Ancora peggio va per quanto riguarda l’uso dei brevetti da parte di aziende
italiane fermo a 1354 (di cui 57 della Nuovo Pignone di proprietà della GE, con
ENI, TELECOM, PIAGGIO e SAIPEM tutte sotto 30), mentre i contractor, i soggetti
deputati allo sfruttamento industriale dell’innovazione, sono tutti stranieri,
con in testa Cina e USA.
D’altronde
non potevamo aspettarci risultati diversi dal momento che tutti i governi
precedenti non hanno considerato una priorità la promozione dell’innovazione e
addirittura sono arrivati a sganciarsi dal progetto di brevetto europeo che ha
sensibilmente tagliato i costi di registrazione in ambito UE dei risultati
dell’ingegno con la scusa di non poter accettare che tutta la documentazione
fosse tradotta in solo tre lingue, inglese francese e tedesco, escludendo l’italiano
e lo spagnolo.
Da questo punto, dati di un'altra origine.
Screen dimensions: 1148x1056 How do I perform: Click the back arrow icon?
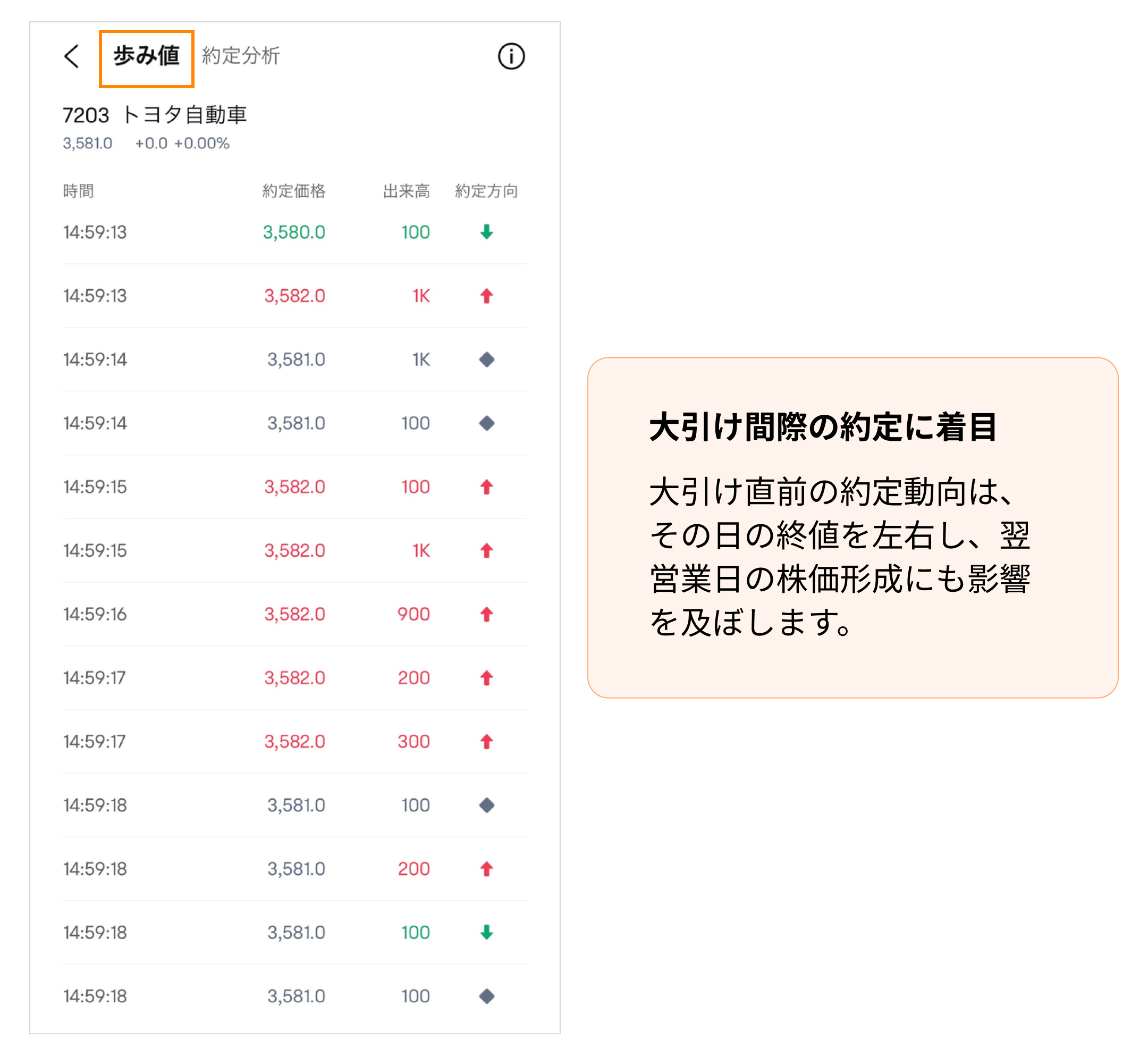71,56
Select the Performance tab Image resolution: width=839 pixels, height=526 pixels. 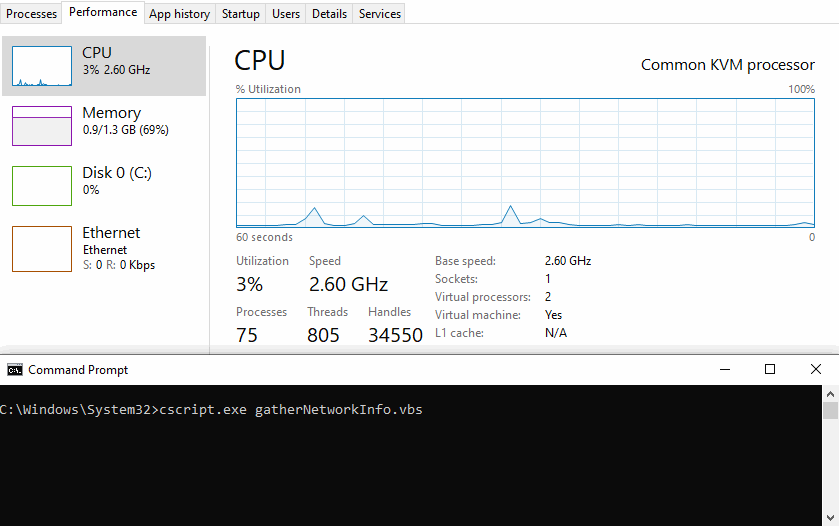coord(103,13)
Non è un caso che proprio l’Italia e la Spagna, pur avendo poi
rettificato la loro posizione, si ritrovino oggi nelle posizioni di coda
dell’innovazione in Europa.
Bisogna
quindi cercare di invertire il processo di innovazione trasferendo in capo ad
una o più strutture pubbliche le fasi di ricerca applicata e pre-competitiva e
di elaborazione dei progetti di innovazione e industrializzazione, lasciando
tuttavia alle imprese il compito di tirare fuori dai cassetti tutte le business
idea che per motivi finanziari, ma spesso solo organizzativi, non sono state in
grado di sviluppare. Queste strutture esistono già, anche se sono distribuite
presso diversi dicasteri: Invitalia e ICE - Istituto Commercio Estero presso il
MISE, CNR - Consiglio Nazionale delle Ricerche presso il MIUR, SNA - Scuola
Nazionale di Amministrazione presso la Presidenza del Consiglio, ma anche ENEA,
SACE/SIMEST, CDP e chissà quante altre nascoste nelle pieghe del bilancio
statale.
Non
serve aumentare la spesa pubblica, ma un progetto di coordinamento complessivo
che, direttamente sotto la responsabilità della Presidenza del Consiglio,
finalizzi tutte queste intelligenze verso l’innovazione, veicolando le risorse
umane e strutturali già esistenti e più adatte verso questo importante
obiettivo istituzionale: stimolare e governare gli investimenti, ottimizzare i
processi innovativi e promuovere lo sviluppo del sistema economico-produttivo,
andando a catturare i fondi sia pubblici che privati ovunque siano disponibili
in Italia o all’estero. Se i progetti sono validi e ben presentati non possono
non attirare investitori.
A quel
punto il tasso di crescita del PIL non sarà più una variabile indipendente che
sembra calare la sua triste scure sulle sorti del nostro Paese, ma potrà essere
visto come uno strumento vero di politica economica, consentendo di monitorare
alla fonte gli effetti degli interventi e di aggiustare eventualmente il tiro
delle politiche di innovazione, ampliando l’effetto moltiplicativo e allungando
la durata delle ricadute reddituali e occupazionali.